Fusing the two pipelines outperforms any single pipeline, as URL analysis and content analysis capture complementary phishing cues.

Highlights & Insights¶

The Power of Prompt Engineering: Achieving significant performance boosts without model modifications. The "suspicious-first" strategy yields a \(10\%\) F1 improvement with just a single sentence, which is highly practical.
Complementary Fusion Design: Decomposing the problem into two independent sub-analyses (content analysis vs. URL analysis) and fusing them with simple rules is more interpretable and flexible than end-to-end approaches.
Cross-Model Complementarity: Different LLMs demonstrate distinct strengths across modalities, offering potential for building hybrid systems.

Limitations & Future Work¶

The dataset scale is relatively small (600 brands), and lacks coverage of emerging phishing tactics and non-English content.
Reliance on closed-source commercial LLMs (GPT-4o) incurs high inference costs, hindering large-scale deployment.
The fusion strategy is overly simplistic (hard threshold of \(8.5\)), which could be replaced with weighted probabilities or learning-based fusion models.
Robustness against adversarial evasion strategies (e.g., context-aware rewriting) remains untested.
A comprehensive comparison with traditional ML methods (non-Transformer architectures) is lacking.

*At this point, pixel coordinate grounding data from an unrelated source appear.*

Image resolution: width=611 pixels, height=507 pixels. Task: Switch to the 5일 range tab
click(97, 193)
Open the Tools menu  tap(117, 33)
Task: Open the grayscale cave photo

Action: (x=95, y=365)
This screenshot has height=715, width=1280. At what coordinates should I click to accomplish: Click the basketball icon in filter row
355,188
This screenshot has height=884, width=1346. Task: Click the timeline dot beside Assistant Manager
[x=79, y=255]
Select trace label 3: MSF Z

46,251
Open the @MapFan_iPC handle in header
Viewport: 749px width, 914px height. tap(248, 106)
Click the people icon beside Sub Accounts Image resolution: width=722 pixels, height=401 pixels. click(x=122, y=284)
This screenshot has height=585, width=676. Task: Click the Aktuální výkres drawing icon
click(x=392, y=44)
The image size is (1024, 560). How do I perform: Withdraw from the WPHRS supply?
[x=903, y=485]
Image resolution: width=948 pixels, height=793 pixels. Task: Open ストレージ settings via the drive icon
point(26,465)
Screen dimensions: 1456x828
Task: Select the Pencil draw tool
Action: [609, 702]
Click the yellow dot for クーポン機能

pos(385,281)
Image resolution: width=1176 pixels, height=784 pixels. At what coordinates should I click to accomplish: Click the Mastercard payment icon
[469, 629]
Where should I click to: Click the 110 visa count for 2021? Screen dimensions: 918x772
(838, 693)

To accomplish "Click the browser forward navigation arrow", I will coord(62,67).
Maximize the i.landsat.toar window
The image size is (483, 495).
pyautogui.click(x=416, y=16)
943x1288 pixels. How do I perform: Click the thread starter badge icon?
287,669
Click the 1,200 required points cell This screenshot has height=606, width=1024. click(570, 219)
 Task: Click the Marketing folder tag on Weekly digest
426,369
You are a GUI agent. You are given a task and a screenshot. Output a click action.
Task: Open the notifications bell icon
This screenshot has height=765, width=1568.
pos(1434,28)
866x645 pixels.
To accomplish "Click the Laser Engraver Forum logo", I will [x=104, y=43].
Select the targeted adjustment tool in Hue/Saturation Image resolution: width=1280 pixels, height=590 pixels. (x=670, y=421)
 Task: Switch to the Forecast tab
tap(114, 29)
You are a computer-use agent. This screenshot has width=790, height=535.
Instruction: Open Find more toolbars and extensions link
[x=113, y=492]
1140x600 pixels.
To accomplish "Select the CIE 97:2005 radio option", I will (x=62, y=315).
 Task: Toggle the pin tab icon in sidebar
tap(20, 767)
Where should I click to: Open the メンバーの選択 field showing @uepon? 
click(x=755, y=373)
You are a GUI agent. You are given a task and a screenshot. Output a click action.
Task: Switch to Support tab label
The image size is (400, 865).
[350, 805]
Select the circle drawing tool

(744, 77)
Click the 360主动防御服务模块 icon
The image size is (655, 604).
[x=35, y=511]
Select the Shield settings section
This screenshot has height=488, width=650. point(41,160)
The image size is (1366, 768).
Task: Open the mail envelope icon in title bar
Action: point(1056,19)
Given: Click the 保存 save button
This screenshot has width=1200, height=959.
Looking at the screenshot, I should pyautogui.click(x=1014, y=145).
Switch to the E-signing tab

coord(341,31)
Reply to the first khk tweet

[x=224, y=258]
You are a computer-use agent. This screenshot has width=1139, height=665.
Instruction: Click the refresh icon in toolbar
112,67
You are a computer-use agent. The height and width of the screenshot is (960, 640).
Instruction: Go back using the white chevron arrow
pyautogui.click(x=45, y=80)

vs. Lee et al. (2024): They proposed a multimodal LLM approach based on zero-shot brand-and-domain verification (baseline). This work replaces the zero-shot prompt with an 8-shot ALP prompt, lifting the F1-score from \(0.91\) to \(0.93\).
vs. Koide et al. (2024) ChatSpamDetector: They also use LLMs for security detection, but ChatSpamDetector targets emails, whereas this work targets webpages and emphasizes multimodal fusion.
vs. Visual Methods (PhishPedia, etc.): Visual methods require continuous retraining to adapt to new brands, whereas LLM-and-prompting approaches possess inherent zero-shot generalization capabilities.

Rating¶

Novelty: ⭐⭐⭐⭐ The core contribution lies in prompt design. While methodological novelty is moderate, the utility is strong.
Experimental Thoroughness: ⭐⭐⭐⭐ Small dataset size; lacks comparison with more baselines and robustness tests.
Writing Quality: ⭐⭐⭐⭐⭐ Clear structure and detailed experimental description; the appendix provides complete prompt templates and output examples.
Value: ⭐⭐⭐⭐ Strong practical applicability. The findings on prompt engineering (especially "suspicious-first") offer good reference value, though the overall depth is somewhat limited.